• _DOCUMENT PASSAGE_:
Wednesday, October 17, 2012

To Refinish or Not to Refinish...That is the question


                                                              "Help me..."

Aside from the cheesy title, it's a real dilemma sometimes.

I'm an advocate of refurbishing and restoring an antique piece of furniture when necessary. I'm talking about the sea of factory made furniture produced from 1920 to 1950 mahogany, walnut, satinwood and some maple pieces that were made in the Chippendale, French, Hepplewhite, Sheraton and Empire styles. They can be found in most antique shops, malls, and auction houses.
                                                               HANDS OFF!!
Very important: Please know you should almost NEVER refinish, strip, paint sand or touch the original undisturbed finish of a period piece of antique furniture. By stripping off the two hundred years of rich warm, intact patination on a Chippendale chest or Queen Anne highboy, you will effectively destroy the value by up to 90 percent. It will turn a rare $200,000 highboy into a $25,000 piece of used furniture. A $4500, Queen Anne tea table into a $500. shameful topic of conversation. Collectors pay a premium for original unmolested pieces. No matter how compelled you feel to paint that Pennsylvania Dutch chest pink to match your daughter's bedroom, DON'T DO IT without first contacting a professional. Or contact me to talk you out of it. This includes Mission Oak furniture. Leave it alone.

With that said, there are exceptions. Twentieth Century production pieces. The veneered pieces that you buy with chips, peeling tops and drawers, dry lacquer or varnish and covered in scratches. The gently used bedroom and dining sets. Those can only improve the value with a little work. "Little" being the operative word. I have done both.


This is the process of removing the original finish with chemical stripping agents, dipping, or sanding. It takes the piece down to the bare wood leaving it ready for repair, new stain and choice of finish.

It is time consuming, and involves handling toxic, stains, vapors and fumes of chemicals and sprays. You will need gloves, mask, a clean well ventilated work area and storage area while drying. 

Pros: The result is an immaculate, new looking, house ready piece that is easier to sell if done properly. No apologies for the asking price.

Cons: Cost, time consuming, messy, handling of toxic chemicals. Generally this should only be done if the piece is too far gone to do a quick refurbish and you paid very little for it. You will need proper tools including bar clamps, C clamps, wood glues, fill sticks, wood putty along with an assortment of drills, sanders, screws and conventional tools. The list is long.

• _TASKS TO CARRY OUT_:
- A) According to the furniture refinishing post, why should you almost never strip or refinish the original finish of a period antique piece?
- B) Reproduce the part of the furniture refinishing post starting at "To Refinish or" and ending at "real dilemma sometimes.".
- C) Carry on the furniture refinishing post from the point where it stops.

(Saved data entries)
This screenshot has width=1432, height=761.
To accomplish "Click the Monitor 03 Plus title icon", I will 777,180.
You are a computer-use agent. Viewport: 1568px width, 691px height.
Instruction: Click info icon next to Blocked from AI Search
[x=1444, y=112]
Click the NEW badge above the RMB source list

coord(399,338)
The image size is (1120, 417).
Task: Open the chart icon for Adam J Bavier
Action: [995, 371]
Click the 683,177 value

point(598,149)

• _ANSWERS BY TASK_:
- A) Stripping off the intact patination on a period piece can cut its value by up to 90 percent, turning a rare $200,000 highboy into a $25,000 piece of used furniture. Collectors pay a premium for original, unmolested pieces.

- B)
To Refinish or Not to Refinish...That is the question


                                                              "Help me..."

Aside from the cheesy title, it's a real dilemma sometimes.

- C)
Refurbish / quick clean up:

I used to set up a the large monthly antique market in Atlanta Georgia. The booths across from me were occupied by a furniture dealer Paul S. I learned more about maximizing profit on furniture from Paul than all the books I've read regarding the subject. He refinished some of his pieces, but most of what he sold was quick cleaned and stained. I would watch him buy structurally sound dressers with beat up finishes for $75.00 to $150.00 at the show, bring them back the next month looking brand new, without completely stripping or refinishing them repriced priced $450.00 to $600.00.

His technique is surprisingly simple on pieces conducive to this method. If they don't need veneer filled or regluing or repairing and only have cosmetic issues such as surface scratches, dry rough surface and/or missing hardware, this is the way to go.

1) Clean piece with Murphy's Oil Soap. Let dry.

2) Can of Minwax matching color of furniture (walnut, mahogany etc.). With a lint free rag, stain entire piece and wipe down with clean rag. Let dry. (I prefer Minwax. You can use stain of your choice.)

3) Seal with lacquer in aerosol spray can. Replace hardware if needed. Done.

                              The finshed product is impressive and much less work.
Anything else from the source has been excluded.